The staging is awkward at times and the relationships are not justified. For example Mel buries the toy soldiers in the back yard because they are a reminder.  So when G.I. Joe (Jeremy Shranko) unburies himself and appears as human flesh, Mel has little or no reaction. More should have been made of this scene and the relationships.  

There are a lot of unanswered questions in this play.  While there is a resolution to the grieving, the problem is in the getting to the resolution and in a manner that speaks the truth about grieving. All actions on stage must lead to this point.

I speak of moments as if they are obscure intangible things but they are events that, when worked to perfection, can be a beautiful thing.

Also, the relationship the parents have with their son must be visible and concrete. Even though he does not appear in the play he must always be in their thoughts.  This gives the characters a richer physical life if only one can imagine carrying a son who who has passed.
Maybe this was opening night jitters and moments didn’t quite carry us the way it should have.  And possibly these moments have been fixed.  If so, go out and have a good time.

Amanda Saunders give a poignant performance.  She is very stoic, strong, but has been left stranded, grieving, without seeking help.  She is hurting and hateful, her jagged words on the phone sting like serrated knives that are buried deep into the intended victim.  And her husband is the recipient of those thrusts.  Is she looking for help? Or is it her thoughts that carry her away on a journey she takes willingly without seeking the help she needs?

Paul Caramango as Ted has a slow start but manages to grow on you.  He wanders through airports and his life is stunned by the events of the death of his only son. He communicates with his wife mostly by phone. He also meets with people who are both real and imagined.  He interacts with these people only to take his mind off of his son and his grieving wife. His relationship with his daughter needs strengthening.

Tara Karsian, as the tooth fairy, is so subdued and as skeptical as a tooth fairy can be.  She even goes so far as to take out her tweezers and examine the tooth under a lupe to make sure it is authentic. She is left without a clear objective and a reason for being in this play. Still, with little wings, her appearance is delightful.

Alano Dietze as Lainie is cute.  One did not get a hint of an objective and did not understand what this character wanted.  She should, in effect, be some kind of catalyst to help her parents overcome this hardship by loving, supporting, and just being a kid who makes this family whole.  

Jeremy Shranko as a skirt wearing flight attendant appears out of nowhere brandishing a gun and ordering Ted to do things.  He is obviously a figment of Ted’s imagination but it’s unclear as to what he actually wanted or what Ted wanted from him.  And as G.I. Joe he also seems lost in his relationship with Mel and Lainie but seemed to have a stronger relationship with the tooth fairy. Go figure.

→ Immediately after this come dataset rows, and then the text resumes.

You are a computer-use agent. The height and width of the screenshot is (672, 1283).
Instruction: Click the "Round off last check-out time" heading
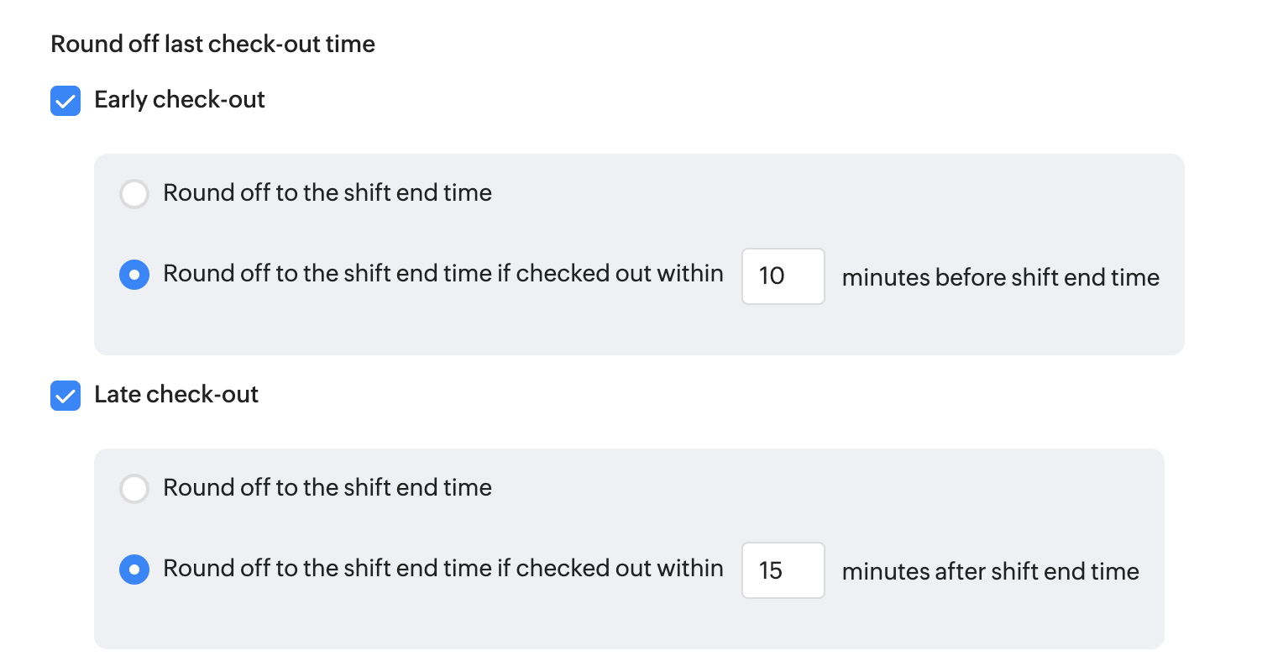pos(212,44)
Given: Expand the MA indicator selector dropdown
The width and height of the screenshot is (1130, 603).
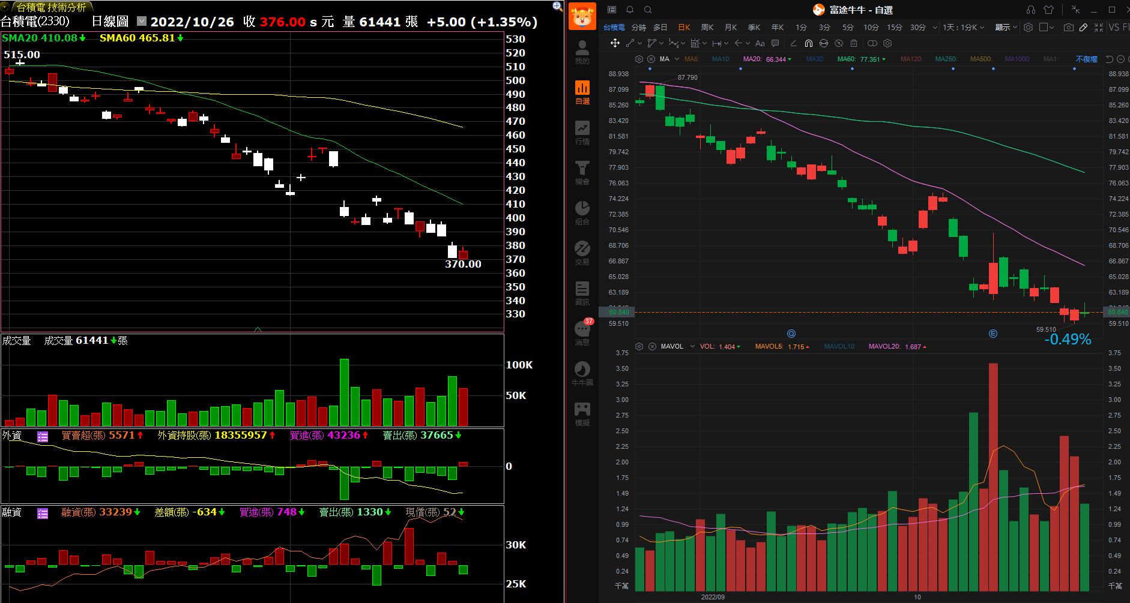Looking at the screenshot, I should [677, 59].
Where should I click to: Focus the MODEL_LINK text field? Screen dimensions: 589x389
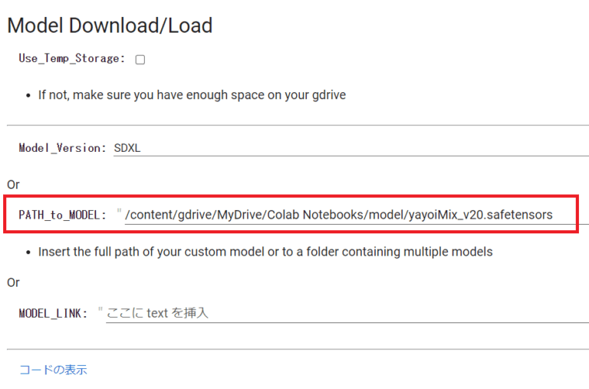pyautogui.click(x=347, y=313)
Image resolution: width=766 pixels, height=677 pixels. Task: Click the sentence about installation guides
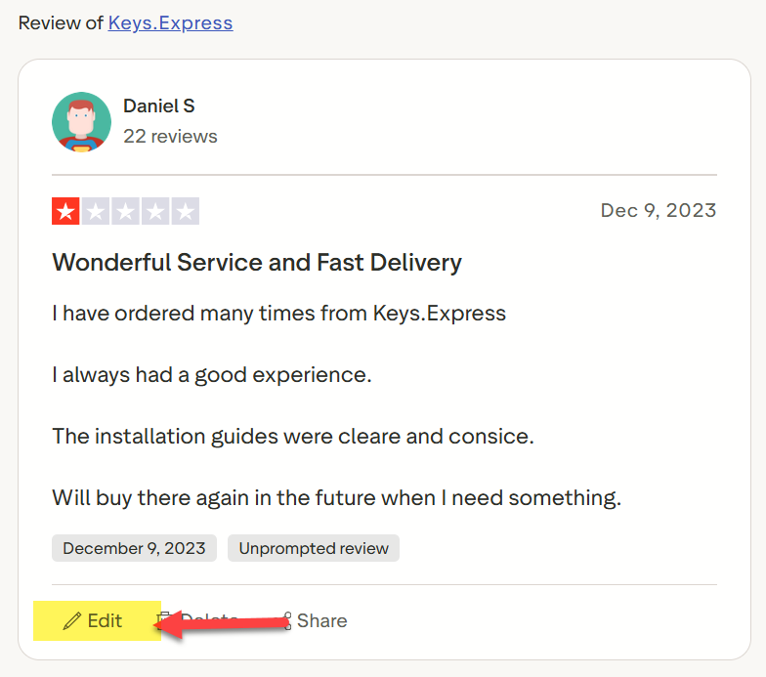point(293,436)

Andrea Grano, as Lenora, was very good as someone who gives Mel a little tender loving care albeit under the influence.  Natheless, she sees Ted as a man who needs help and she’s going to give it to him despite the fact he’s married, grieving, and stalking a guy wandering the airport.

Troy Blendell as Guy gives comic relief to this very somber play.  When the two meet in a bar he understands Ted may be having emotional problems and he wants to help the only way he knows how: “wife swapping” is his answer.  But that’s just the beer talking.  Or is it?   Blendell’s wonderful performance seems to say that he got it, he understands the character, and was perfect for the role.  

Jarrett Worley is the understudy for the flight attendant.

Nicely produced by Lauren Bass & Chris Fields.  The set design was by Melissa Ficociello.  The Costume Design by Jordan Bass and the Lighting Design was by Kristie Roldan.